Exception: It appears that you are attempting to reference SparkContext from a broadcast variable, action, or transformation. SparkContext can only be used on the driver, not in code that it run on workers. For more information, see SPARK-5063.
为了更好地理解我想要做什么,让我举一个例子来说明一个可能的用例:
让我们说 given_df是一个句子的数据框,其中每个句子由一些由空格分隔的单词组成。
given_df=spark.createDataframe([("The old brown fox",), ("jumps over",), ("the lazy log",)], schema=["SampleField"])
new_df 是一个数据帧,由不同行的每个单词组成。

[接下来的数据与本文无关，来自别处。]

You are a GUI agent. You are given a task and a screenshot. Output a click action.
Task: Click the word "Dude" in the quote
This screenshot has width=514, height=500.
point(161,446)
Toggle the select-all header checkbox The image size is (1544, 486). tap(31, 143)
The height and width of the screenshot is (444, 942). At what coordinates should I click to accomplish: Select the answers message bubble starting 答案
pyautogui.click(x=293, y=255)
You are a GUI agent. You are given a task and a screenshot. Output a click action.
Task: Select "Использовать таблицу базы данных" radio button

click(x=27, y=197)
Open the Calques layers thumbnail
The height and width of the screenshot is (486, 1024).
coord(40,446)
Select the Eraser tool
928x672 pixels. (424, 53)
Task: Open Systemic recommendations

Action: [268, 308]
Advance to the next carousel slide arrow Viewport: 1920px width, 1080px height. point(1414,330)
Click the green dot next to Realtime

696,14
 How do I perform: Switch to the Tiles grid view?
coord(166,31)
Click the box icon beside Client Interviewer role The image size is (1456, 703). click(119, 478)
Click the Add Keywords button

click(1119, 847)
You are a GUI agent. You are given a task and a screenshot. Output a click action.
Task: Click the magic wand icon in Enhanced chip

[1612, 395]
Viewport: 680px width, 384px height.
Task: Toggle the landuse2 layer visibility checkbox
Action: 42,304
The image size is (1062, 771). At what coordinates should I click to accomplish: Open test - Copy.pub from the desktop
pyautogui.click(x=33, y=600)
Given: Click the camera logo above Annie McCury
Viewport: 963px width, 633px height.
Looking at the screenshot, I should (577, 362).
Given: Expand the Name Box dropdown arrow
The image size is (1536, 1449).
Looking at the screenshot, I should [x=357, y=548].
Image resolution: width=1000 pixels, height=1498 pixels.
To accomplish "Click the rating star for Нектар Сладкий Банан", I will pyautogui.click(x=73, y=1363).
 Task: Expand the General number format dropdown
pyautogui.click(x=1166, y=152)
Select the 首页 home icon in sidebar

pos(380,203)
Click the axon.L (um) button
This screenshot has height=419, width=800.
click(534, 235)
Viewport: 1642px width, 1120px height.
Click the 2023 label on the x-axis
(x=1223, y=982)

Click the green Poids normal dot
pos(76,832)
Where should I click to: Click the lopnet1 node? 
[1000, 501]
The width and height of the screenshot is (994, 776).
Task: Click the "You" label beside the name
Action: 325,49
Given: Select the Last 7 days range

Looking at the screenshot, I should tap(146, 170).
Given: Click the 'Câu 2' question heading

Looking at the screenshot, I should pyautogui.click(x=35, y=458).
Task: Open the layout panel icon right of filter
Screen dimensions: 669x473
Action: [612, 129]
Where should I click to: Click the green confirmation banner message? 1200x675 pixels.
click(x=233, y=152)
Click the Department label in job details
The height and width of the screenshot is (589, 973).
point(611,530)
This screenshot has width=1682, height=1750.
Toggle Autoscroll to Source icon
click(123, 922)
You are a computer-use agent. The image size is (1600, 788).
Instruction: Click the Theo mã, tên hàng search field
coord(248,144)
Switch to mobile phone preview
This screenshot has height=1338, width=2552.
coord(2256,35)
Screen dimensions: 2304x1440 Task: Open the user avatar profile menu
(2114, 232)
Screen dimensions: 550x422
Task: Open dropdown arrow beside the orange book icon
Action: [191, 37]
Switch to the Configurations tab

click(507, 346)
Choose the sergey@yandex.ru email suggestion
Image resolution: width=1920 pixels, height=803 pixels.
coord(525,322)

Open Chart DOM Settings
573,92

所以我们将处理 given_df 的每一行根据我们通过分割行得到的单词,我们将把每一行插入到 new_df 中。 .
new_df=spark.createDataFrame([("The",), ("old",), ("brown",), ("fox",), ("jumps",), ("over",), ("the",), ("lazy",), ("dog",)], schema=["SampleField"])

最佳答案

您正在尝试在不允许的执行器上使用 DataFrame API,因此 PicklingError :

PicklingError: Could not serialize object: Exception: It appears that you are attempting to reference SparkContext from a broadcast variable, action, or transformation. SparkContext can only be used on the driver, not in code that it run on workers. For more information, see SPARK-5063.



你应该重写你的代码。例如,您可以使用 RDD.flatMap或者,如果您更喜欢 DataFrame API, explode()功能。
以下是使用后一种方法的方法:
given_df=spark.createDataFrame([("The old brown fox",), ("jumps over",), ("the lazy log",)], schema=["SampleField"])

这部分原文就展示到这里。